> **The request**:
Please copy every line of the items below word for word, leaving out the pictures.

Saved entries:
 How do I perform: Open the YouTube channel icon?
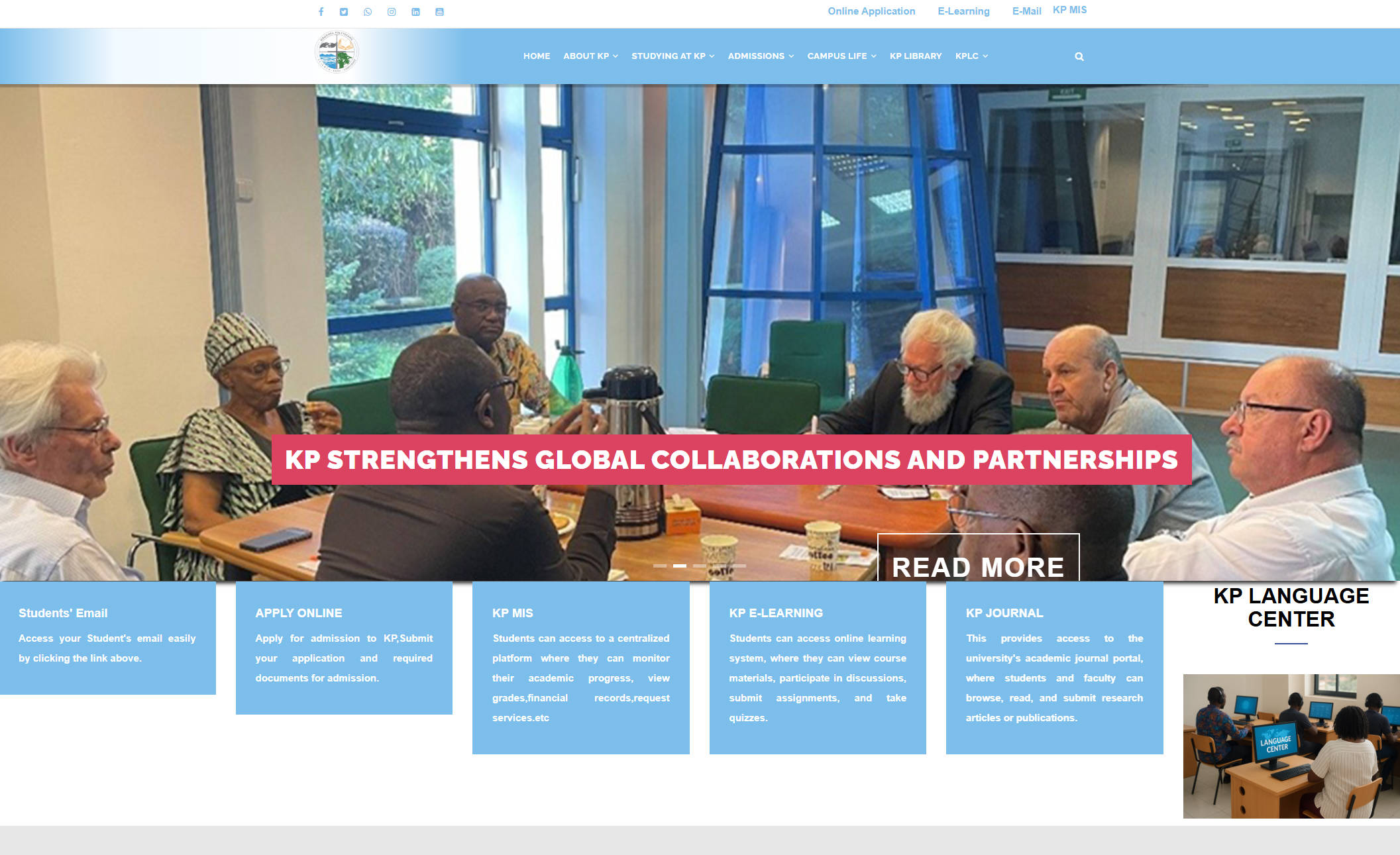[439, 12]
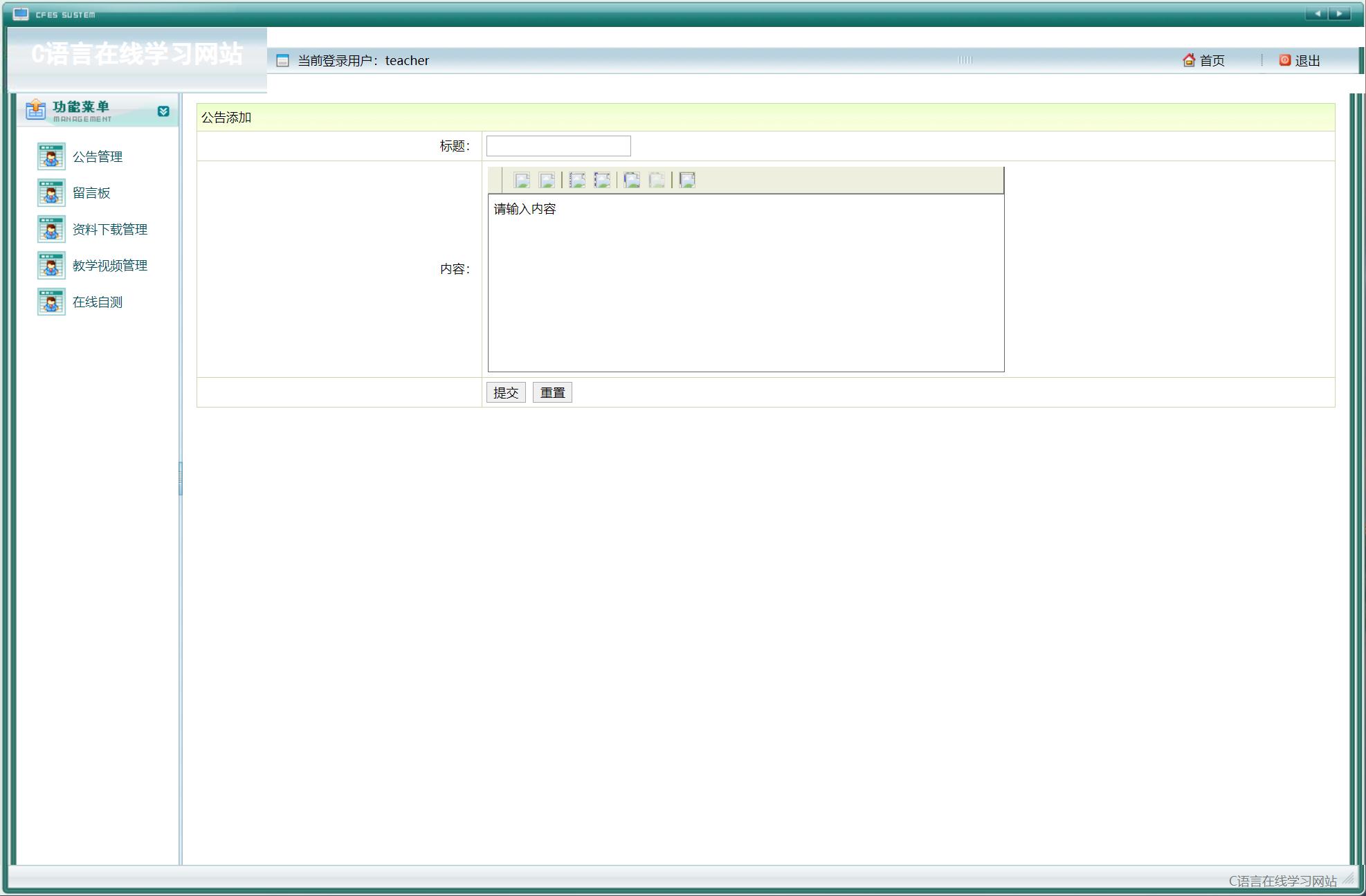The height and width of the screenshot is (896, 1366).
Task: Open 公告管理 in the sidebar
Action: click(x=98, y=157)
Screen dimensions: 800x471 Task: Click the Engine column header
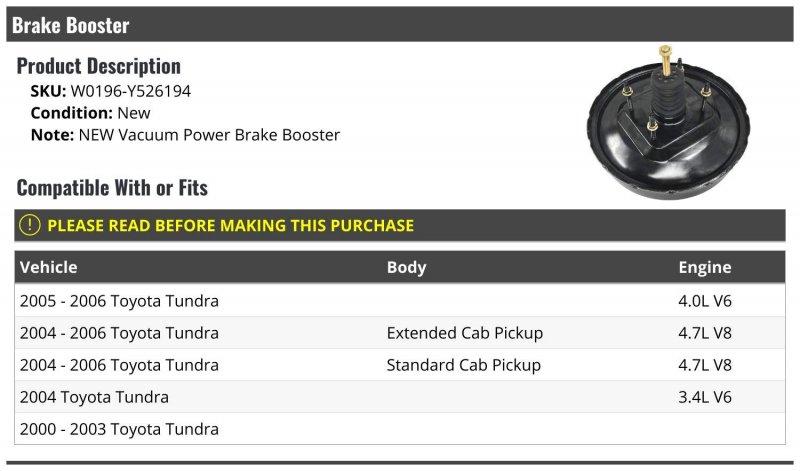(704, 267)
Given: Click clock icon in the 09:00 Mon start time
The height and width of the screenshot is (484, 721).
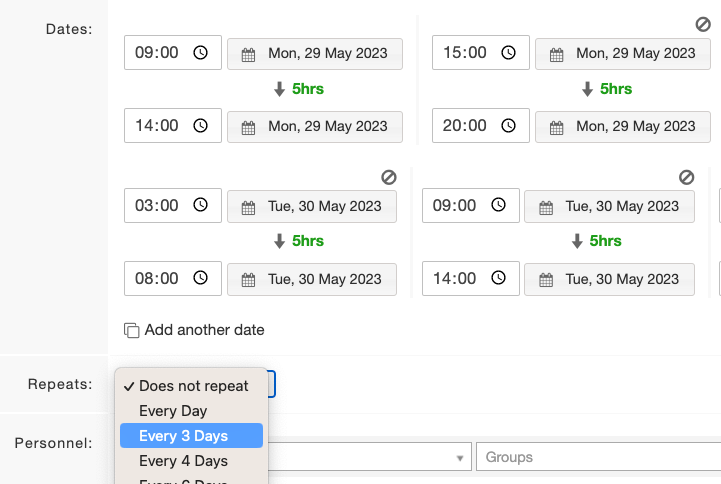Looking at the screenshot, I should (x=200, y=52).
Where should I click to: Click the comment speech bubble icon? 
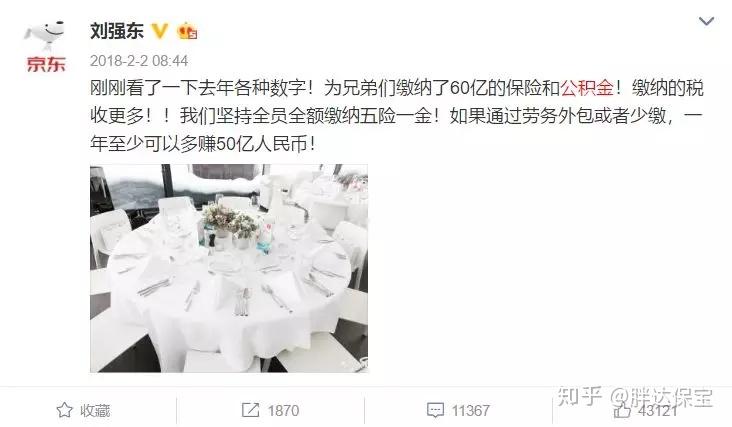(x=436, y=411)
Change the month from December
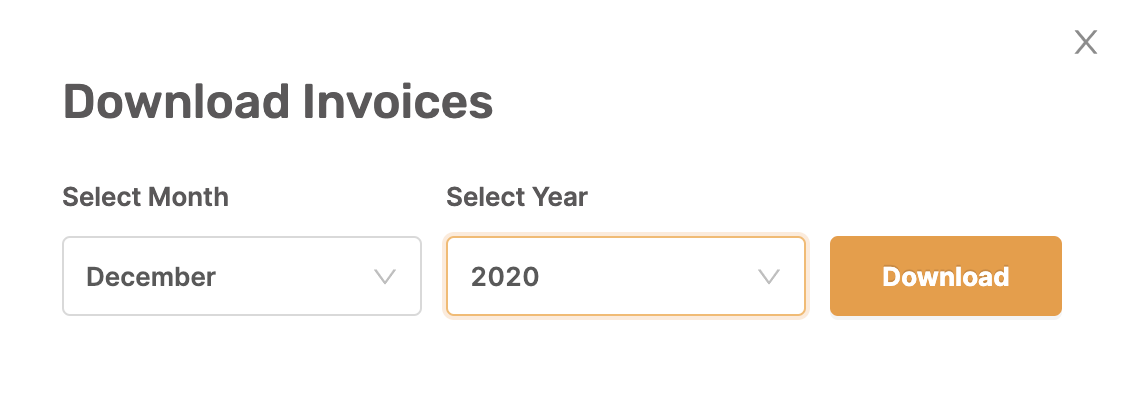Screen dimensions: 1122x396 tap(242, 276)

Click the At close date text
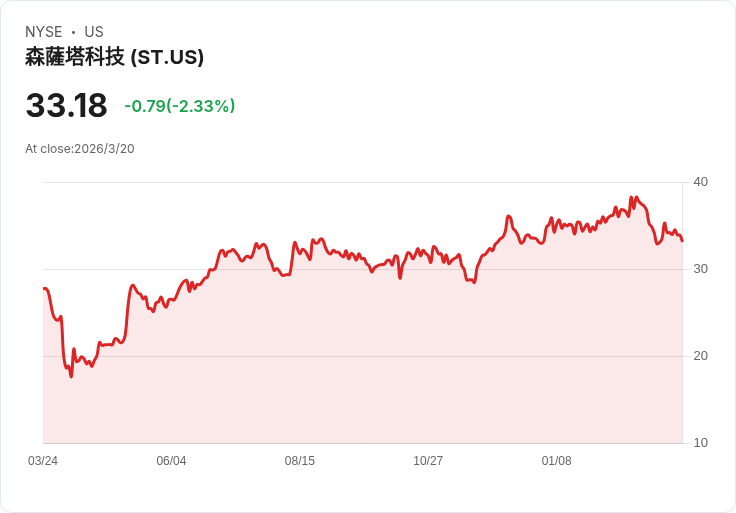coord(80,149)
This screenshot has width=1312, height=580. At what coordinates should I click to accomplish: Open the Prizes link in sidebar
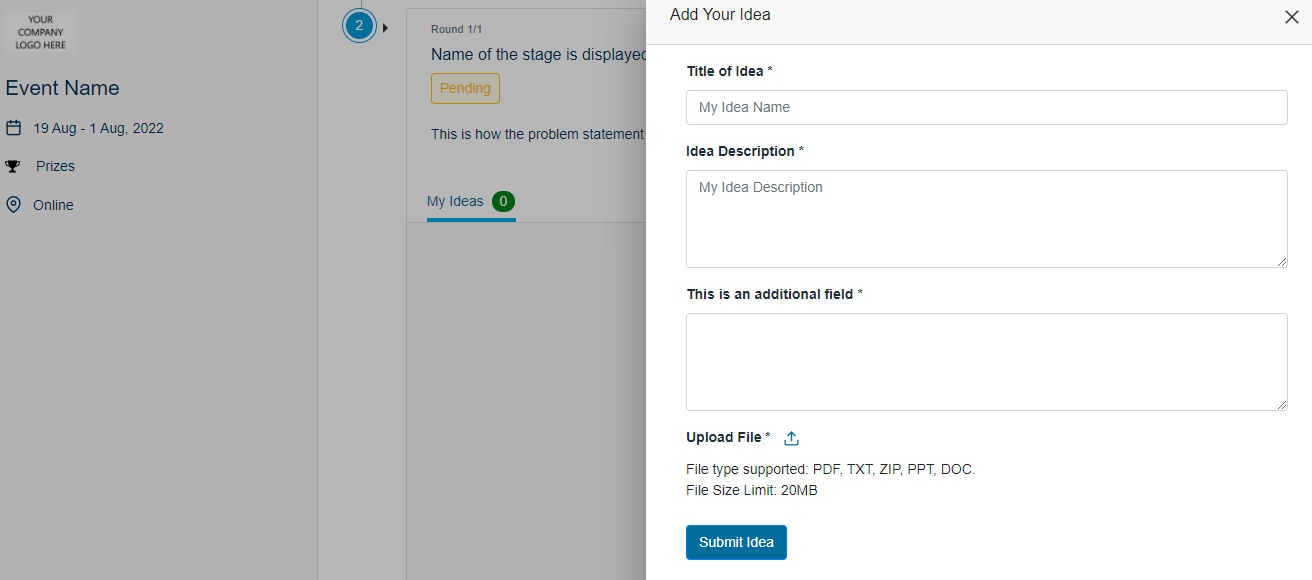coord(56,166)
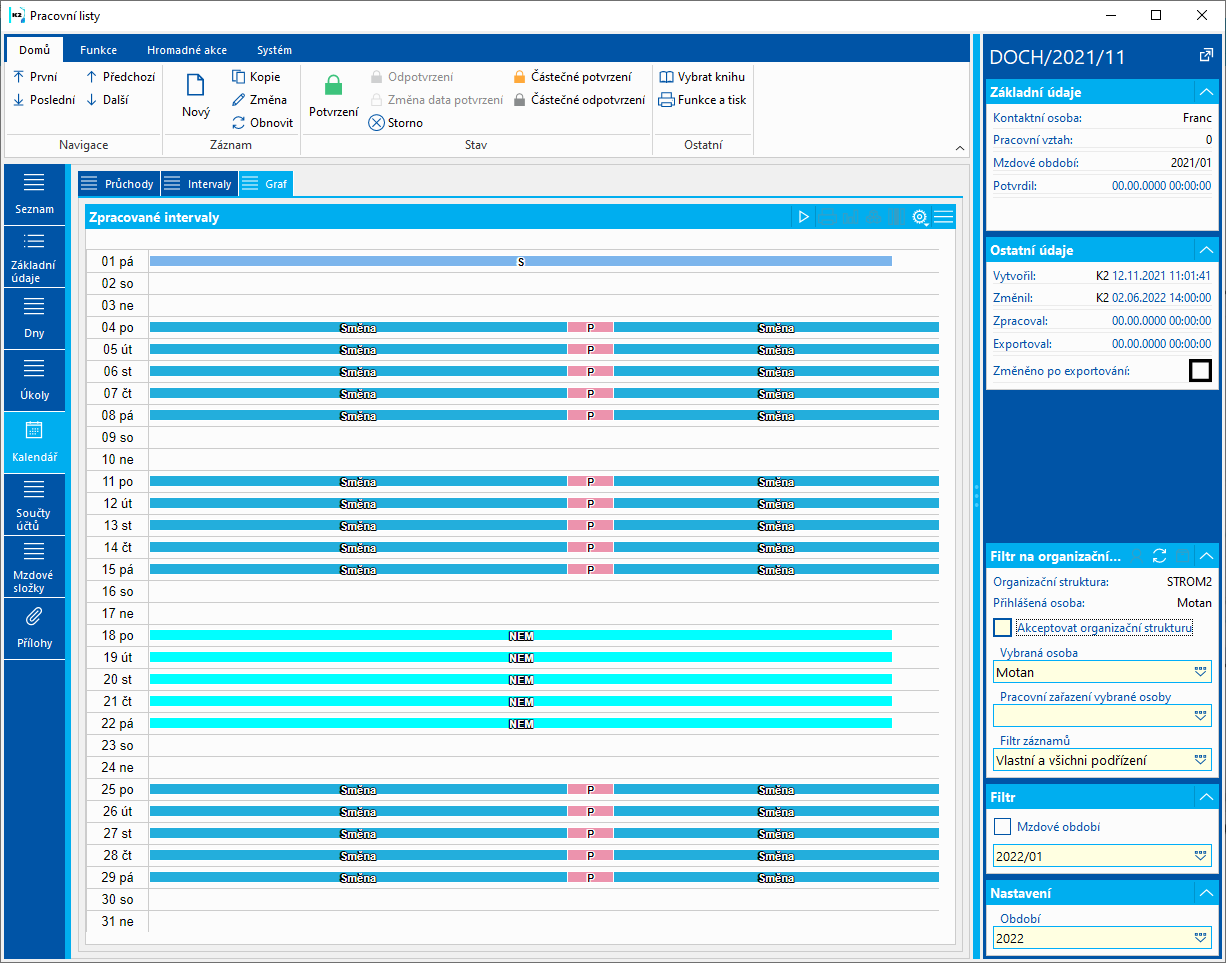Image resolution: width=1226 pixels, height=963 pixels.
Task: Click the green Potvrzení lock icon
Action: (333, 86)
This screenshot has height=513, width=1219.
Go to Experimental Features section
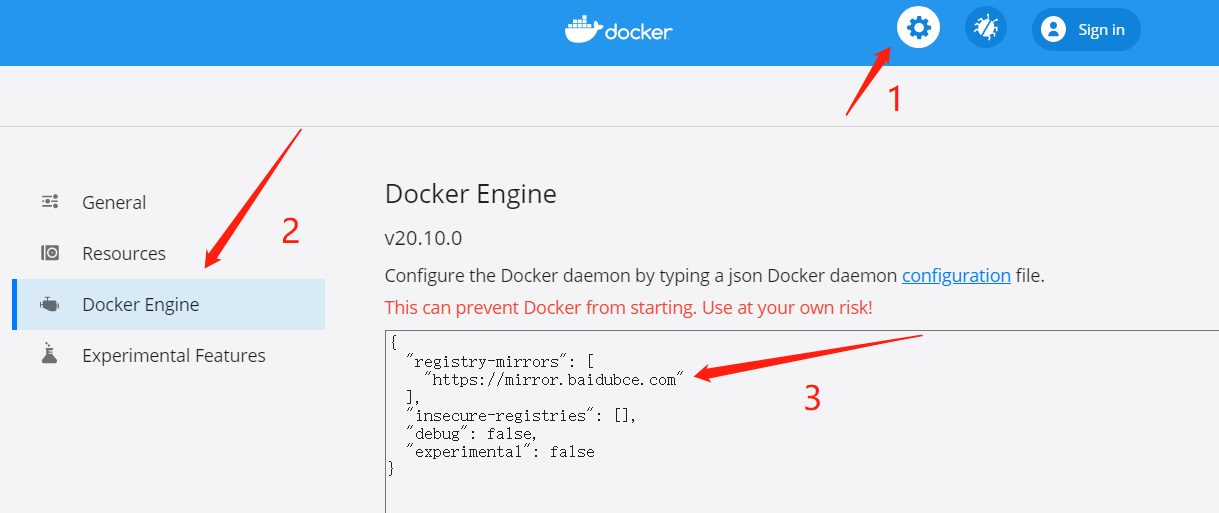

> **Result below**:
 How do I perform: Open the YouTube channel icon?
[439, 12]
The height and width of the screenshot is (896, 1366).
Task: Open 公告管理 in the sidebar
Action: click(x=98, y=157)
Screen dimensions: 800x471 Task: Click the Engine column header
(704, 267)
Given: Click clock icon in the 09:00 Mon start time
The height and width of the screenshot is (484, 721).
Looking at the screenshot, I should (x=200, y=52).
Where should I click to: Click the comment speech bubble icon? 
(x=436, y=411)
Change the month from December
Screen dimensions: 1122x396 tap(242, 276)

Click the At close date text
coord(80,149)
This screenshot has width=1312, height=580. At what coordinates should I click to accomplish: Open the Prizes link in sidebar
coord(56,166)
Image resolution: width=1226 pixels, height=963 pixels.
Task: Click the green Potvrzení lock icon
Action: (333, 86)
This screenshot has height=513, width=1219.
Go to Experimental Features section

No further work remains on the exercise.